Il pensiero di Locke fu poi in qualche modo sviluppato da John Rawls il quale sostenne che le ricchezze delle persone possono essere diverse nella misura in cui le differenze di ricchezza possono essere giustificate agli occhi del popolo in virtù di talenti, capacità e attività.

Perché questa digressione?

Perché al mondo d’oggi, e qui parliamo del vissuto di grande parte della popolazione occidentale odierna, sembra che tutto questo sia venuto a mancare. La percezione diffusa è che la politica sia nuovamente un arcana impèrii, riservato a privilegiati, e che i politici non stiano più, come descritto dal contratto sociale, lavorando per la collettività, ma stiano facendo interessi terzi- quelli del mondo finanziario e di alcune potentissime lobbies (Locke).

Sicuramente, in un momento in cui la politica, in virtù delle "universalmente valide ed immutabili leggi economiche", chiede alla popolazione di stringere la cinghia, la popolazione non giustifica più gli averi ed i benefici della classe politica (Rawls).

Se ieri la disaffezione portava ad allontanarsi dalla politica e dalla cosa pubblica, favorendo dinamiche involutive dal punto di vista delle garanzie economico-sociali, oggi il dissenso monta dal confronto tra ‘ciò che doveva essere’ e ‘ciò che è’.

In questo contesto si ha una reazione di rabbia sociale, tendenzialmente caratterizzata da poca lungimiranza, che non attacca solo i politici ma la politica e le idee stesse. E’ cosi che oggi vengono criticate le istituzioni, i governi, la politica, l’unione europea, lo stato liberale ed infine la democrazia stessa. E’ cosi che nasce, cresce e si rafforza un populismo che poggia su problemi reali ma che, puntando quasi con cecità a risolvere problemi nel brevissimo termine, rischia di distruggere anche quello stato politico, democratico, rappresentativo e liberale che è la principale tutela dei diritti e del benessere dei cittadini.

Lo sforzo che si richiede per combattere le emergenti emergenze sociali con credibilità ed efficacia, e senza cadere in populismi poco efficaci, se non controproducenti, è  molto grande.

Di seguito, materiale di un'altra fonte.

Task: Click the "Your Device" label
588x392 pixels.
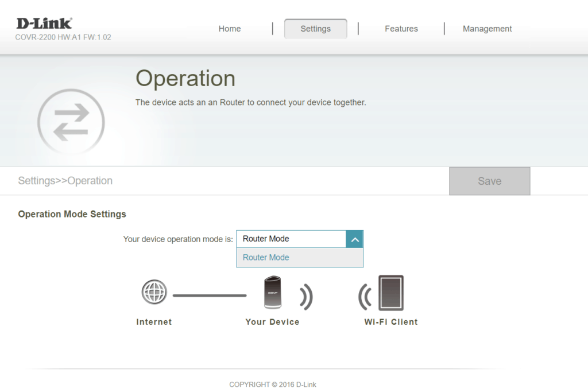Action: 272,322
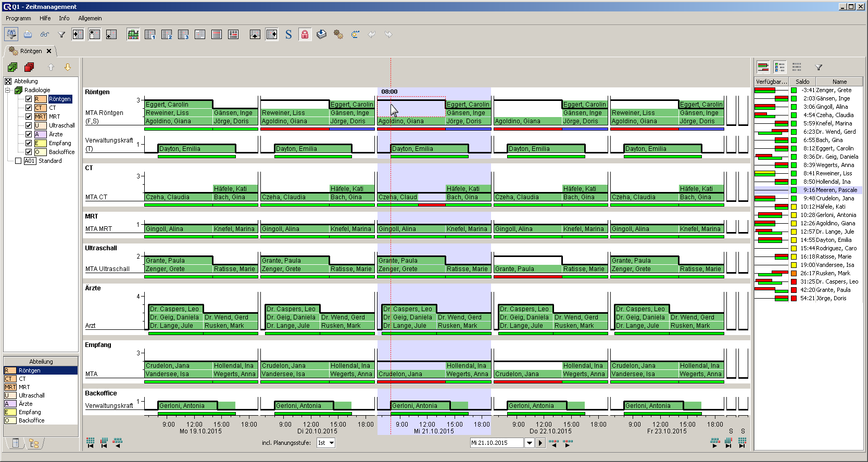Click the yellow down arrow icon
Viewport: 868px width, 462px height.
pos(68,67)
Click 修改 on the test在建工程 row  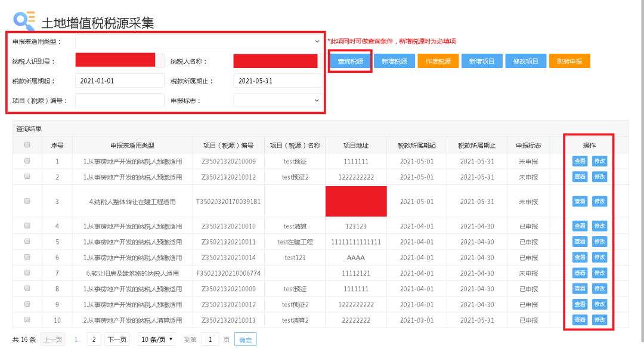[x=599, y=241]
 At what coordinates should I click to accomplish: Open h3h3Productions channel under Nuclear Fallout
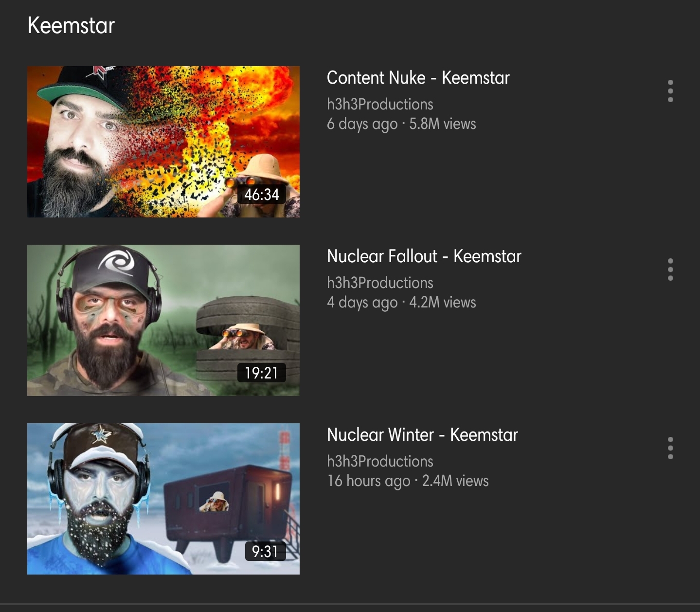pyautogui.click(x=380, y=283)
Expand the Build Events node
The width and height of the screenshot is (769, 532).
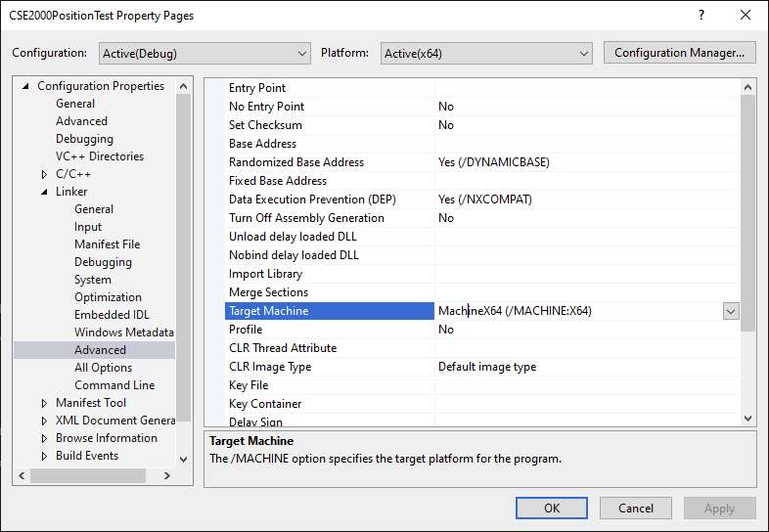44,456
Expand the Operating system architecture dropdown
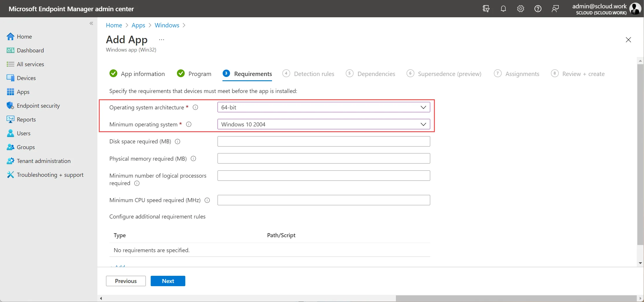644x302 pixels. tap(324, 107)
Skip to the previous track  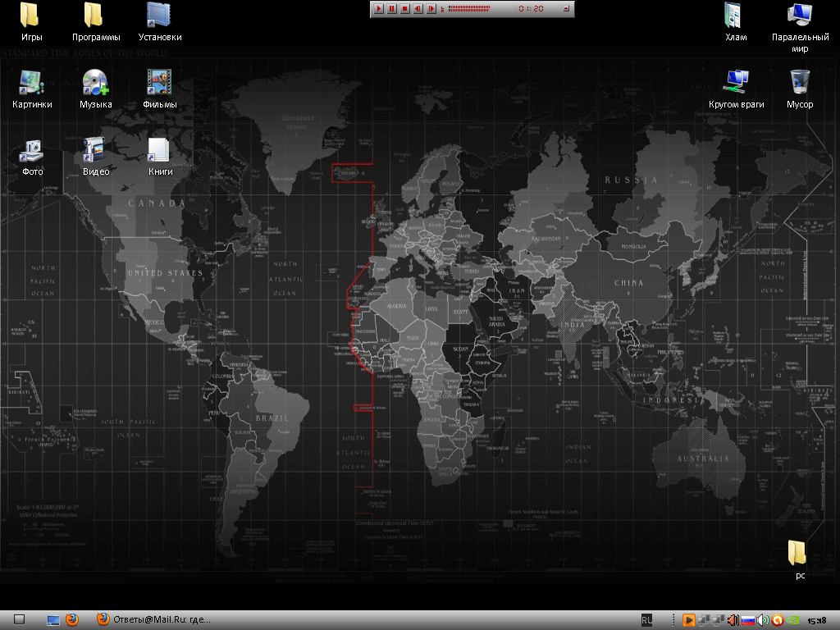coord(418,9)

C’è bisogno di riunire il dissenso cresciuto attorno alle nuove diseguaglianze e spiegare che la lotta per la democrazia sostanziale e per il benessere della popolazone ha bisogno di strategie di breve ma soprattutto di medio e lungo termine. Bisogna cominciare a pensare che il campo di battaglia non può essere quello nazionale, perché la battaglia è globale. Bisogna restituire dignità alla politica, coniugando nuovamente moralità ed istituzioni. Bisogna spiegare che responsabilità sociale e libertà individuali non sono inconiugabili, ma vanno di pari passo. Bisogna spiegare che benessere, progresso e tutela dell’ambiente non sono in antitesi, ma hanno bisogna l’una dell’altra. Bisogna spiegare che le regole economiche non sono leggi naturali universali, ma possono cambiare; e che le nuove regole ed i nuovi indicatori economici dovranno tener conto e far avvicinare la ricchezza assoluta con il benessere dei cittadini. Bisogna infine, e questo è fondamentale, dare primato alla politica sull’economia e spiegare che la politica è l’arma principale per combattere l’involuzione antidemocratica ed antisociale di cui la società occidentale è oggetto. E se avete dei dubbi su questa involuzione pensate solamente alla vostra condizione economica corrente e domandatevi: E’ possibile che all’apice della nostra civiltà, ed in assenza di scarsità, si debba vivere una involuzione economica così diffusa?

Insomma, dopo un periodo di grandiose conquiste sociali e liberali che ha visto la società occidentale evolvere dal 18° al 20° secolo, è tempo di prendere atto dei problemi che sono emersi e di un modello economico politico che predilige performances economiche numeriche al benessere sostanziale della collettività. E' tornato il momenti di lottare con strumenti politici, e senza populismi ma con grande decisione, per la creazione di un mondo libero ed equo in cui l'Uomo è al centro dell'azione politica.